Pulled out of the docks at Saint Lawrence Restoration at 8:15 this morning. Pior to going home we had to leave the marina where we had stayed for a few days as there was a Poker Run scheduled and the marina was booked. Since our trip home was thrust upon us I was a bit desparate to find room at the inn for Whisky Business. A short walk from the Clayton Municipal docks is Saint Lawrence Restoration. A business that has probably 50 boat slips and they refurbish old wood boats. Our boat was a bit big for the slips there but Nuggen, the manager moved a boat and made room for us. Must be a dog lover too cuz when I ‘splained my predicament, he found a way to accomodate us. I did not even ask what they were gonna charge us.

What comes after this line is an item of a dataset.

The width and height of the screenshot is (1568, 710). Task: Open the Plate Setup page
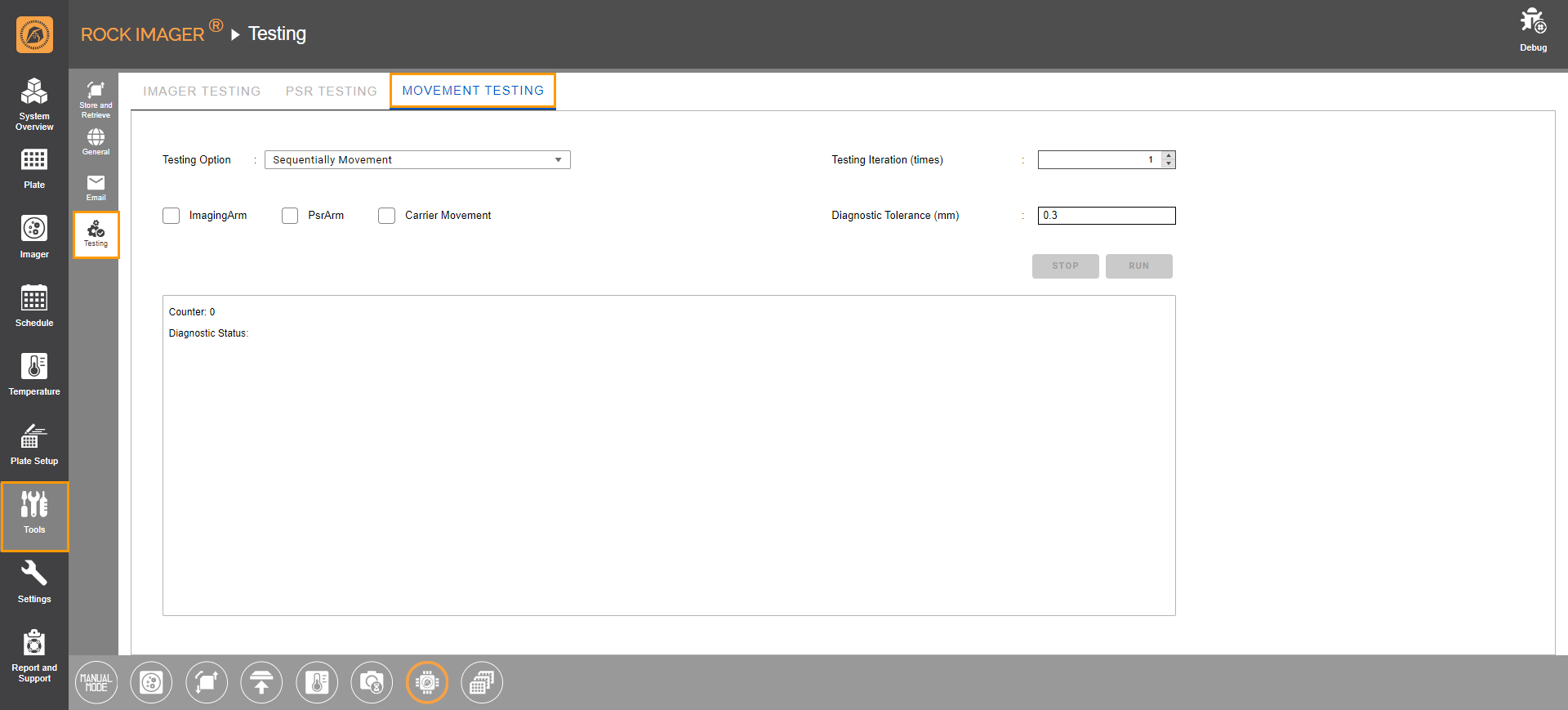point(34,444)
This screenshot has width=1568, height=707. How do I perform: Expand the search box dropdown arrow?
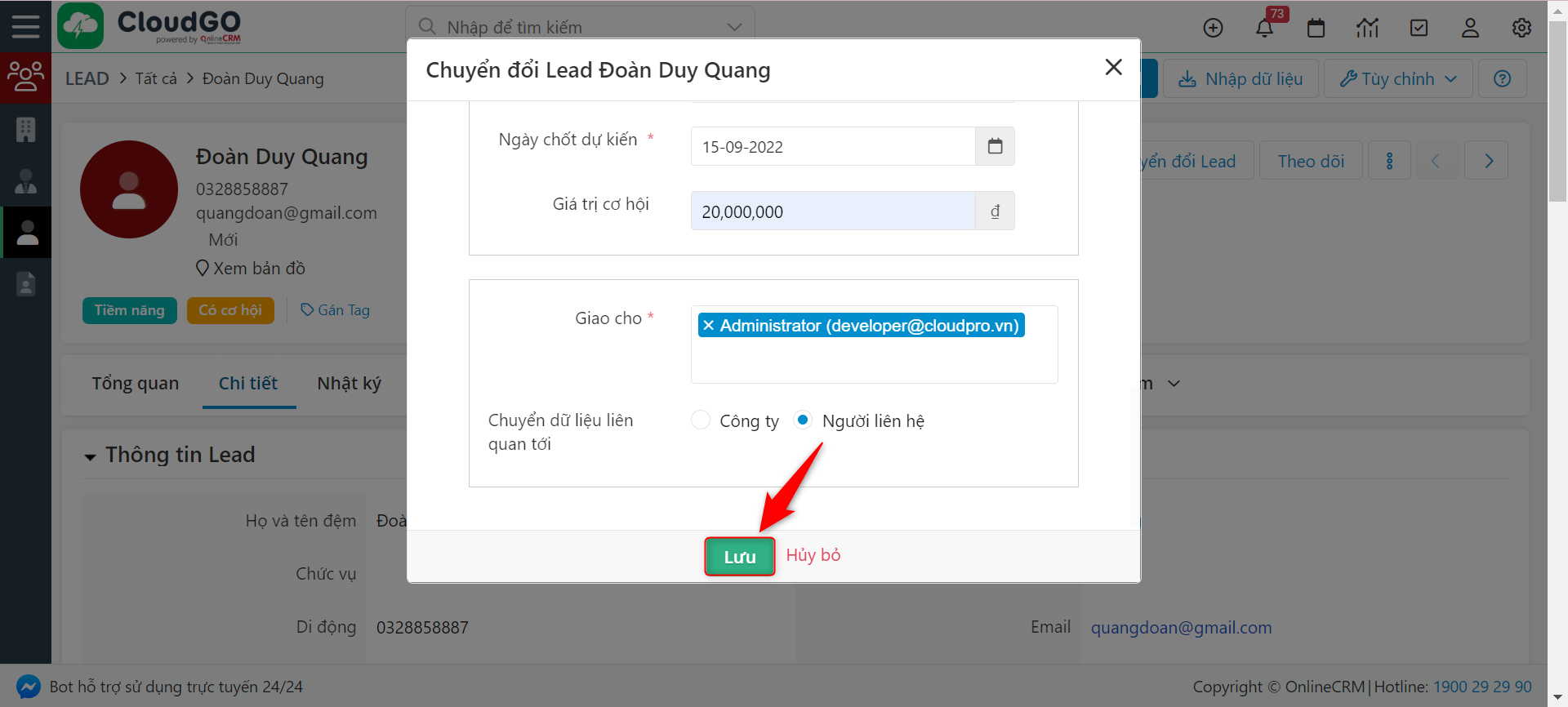tap(734, 27)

Other marina was $113 per day and we were gonna be gone for 9 days it turned out. When we returned I went to pay, the office manager asked why we had to leave so quickly and I told her about Jake. Said she didn’t know just yet what the charge would be but come back in an hour and she would have a bill for me. Took that time to return the rental car that got us back to New York. Came back and she handed me this bill. Bear in mind that on top of the $1.50-$2.00 per foot marina’s here charge, they also tack on $10 – $15 daily for electricity.

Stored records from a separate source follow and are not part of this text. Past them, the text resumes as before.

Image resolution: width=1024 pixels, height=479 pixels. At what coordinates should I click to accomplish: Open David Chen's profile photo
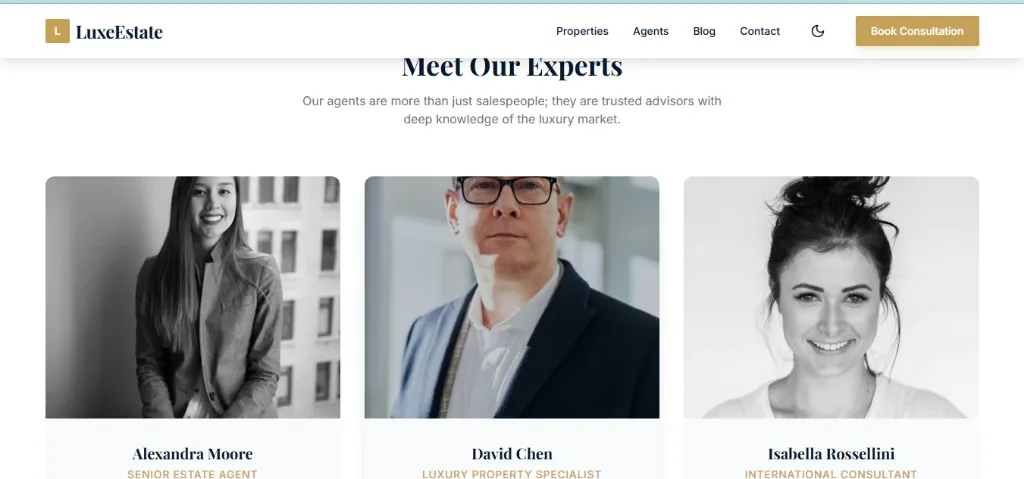(x=512, y=297)
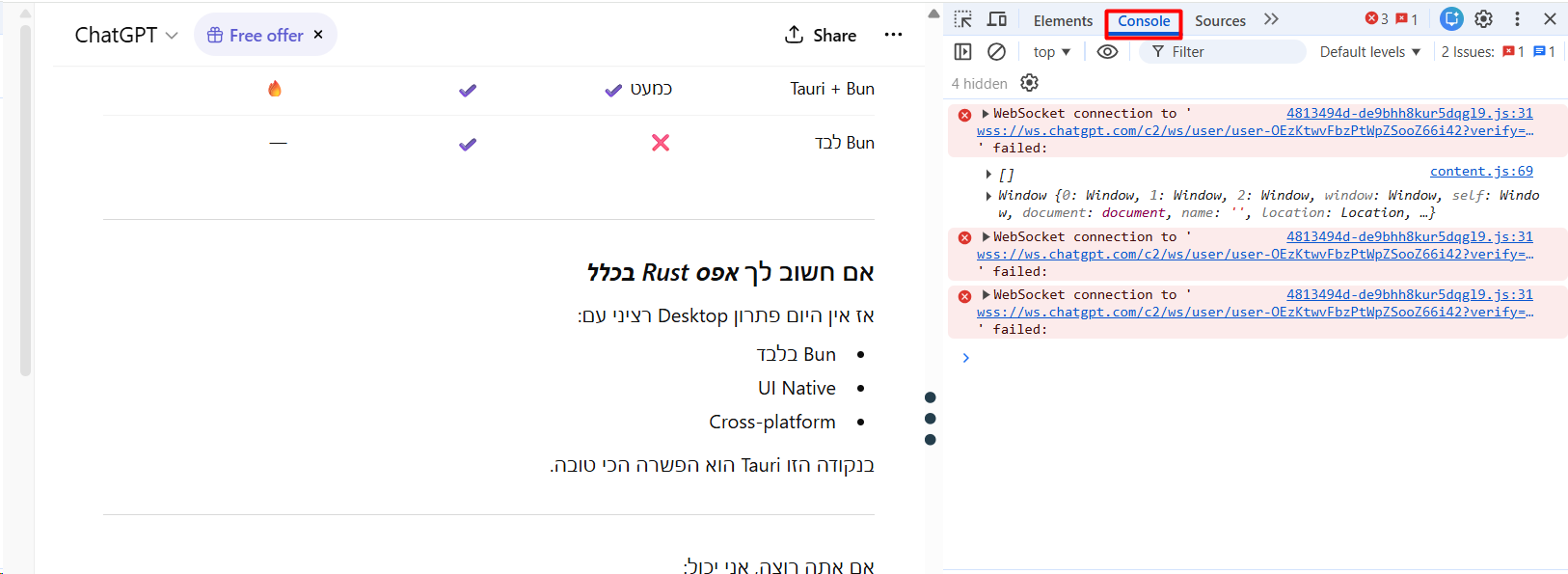Open DevTools three-dot customize menu

click(x=1517, y=19)
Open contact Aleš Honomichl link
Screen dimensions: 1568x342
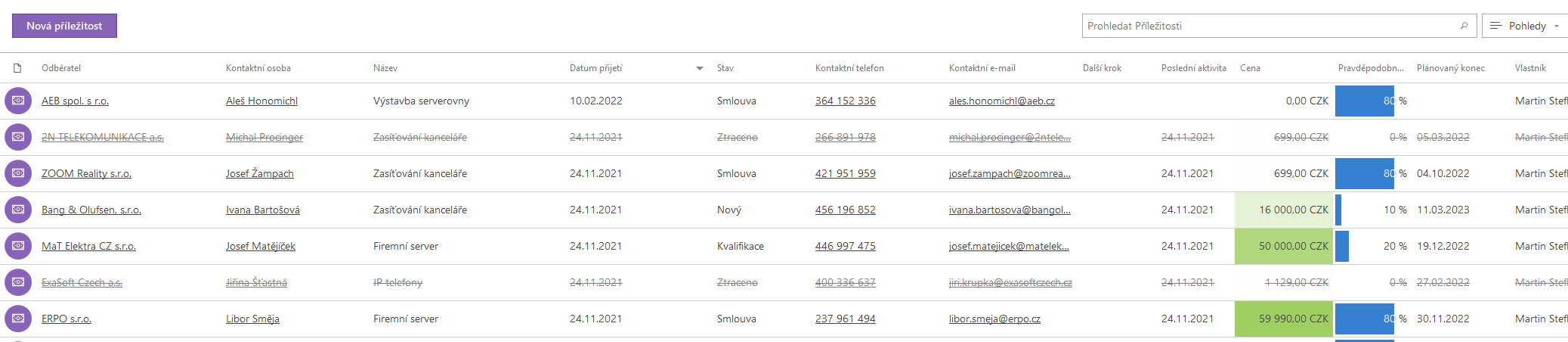(x=261, y=101)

$25 per day. Almost fell over. Coulda charged $1,000 and I would have gladly paid it. Something Debbie and I have found out on this trip about folks. There are people out there that will come running to help their fellow man when in need. Deb and I have found more than a few of these kind souls on these travels. I do my very best to pay that kindness forward.

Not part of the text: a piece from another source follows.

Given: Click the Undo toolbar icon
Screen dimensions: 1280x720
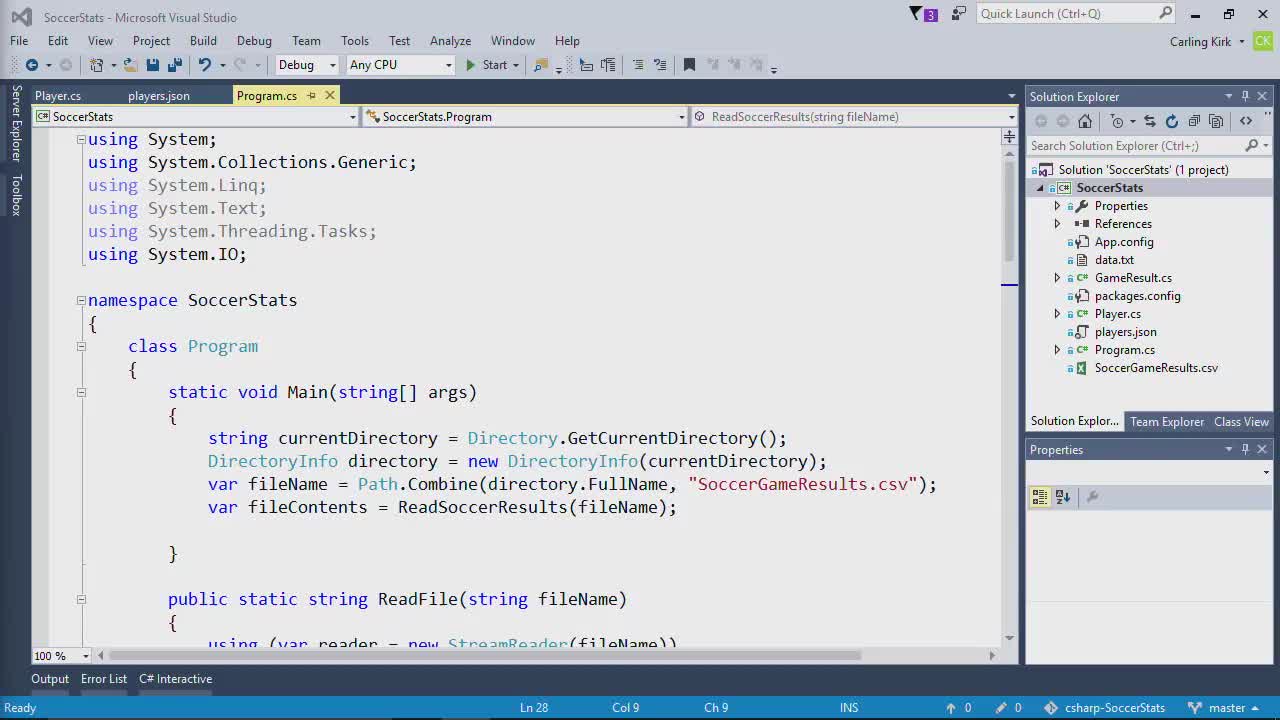Looking at the screenshot, I should 205,64.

Last night we anchored out ILLEGALY in Canada. Decided to wait till this morning to check in with customs. Cruised to Picton, Ontario to do that. Interesting, tie up the boat near a customs office, give ’em a phone call and that’s it. They ask if we have firearms? Nope. Pot? Nope. Liquor and/or wine? Uhhh, yeeeaahh, we are carrying “ships stores” which I think means just a bit for personal consumption. With a boat name like Whisky Business? We were allowed to bring 1.5 liters each.
After dealing with beauracracy for a bit we make our way to the Trent Severn Waterway. A rather narrow, shallow waterway that will take us to the Georgian Bay which many Loopers have said is the best part of the trip. Photos while underway.
City of Kingston, Ontario.
This is near the start of Trent Severn. Look at the bottom right of this image. See the “10” in a circle? That’s the speed limit on the TSW. And it ain’t MPH. It’s KPH (Kilometers Per Hour) which translates to 6.2 MPH. For 250 miles…
The first of 45 locks on the TSW. And they are really small. Maybe 2 boats the size of WB will fit in one of these locks.
Lock hands at Lock 1 making sure we know which way to go.
A video of our transit through Lock 2. Couple of things to watch for. Notice how the wind whips us around while we are waiting for the lock to open. Also near the end of the video when WB has been fully lifted watch how the lock hands open the doors. Crazy!
This is the device you saw the lock hands use to open the lock gates.
The lock gates are made from 13X13 inch timbers.
Notice how far WB’s “boot stripe” (really black line with a slender white line running beneath it) near the water line. The TSW has a controlled depth of only 6 feet. With 2 running aground incidents fresh in our minds we have cut our complement of fuel and water in half. Diesel is a tad lighter than water. Even so, we lightened WB up to the tune of around 2500 lbs.
This is our home for the night. No room for us at Lock 6 so we tied up to the wall at the top of Lock 5. Nobody else here. Very peaceful.
Saw this guy swimming around. Can’t see his tail in the photo, but wide and flat. Beaver me thinks.
This is why we have locks. Boats do not traverse shallow, rocky waters very well.
This is known as a “Whisky Lick”. Kinda like a dent in your car. Must have scraped a lock wall today.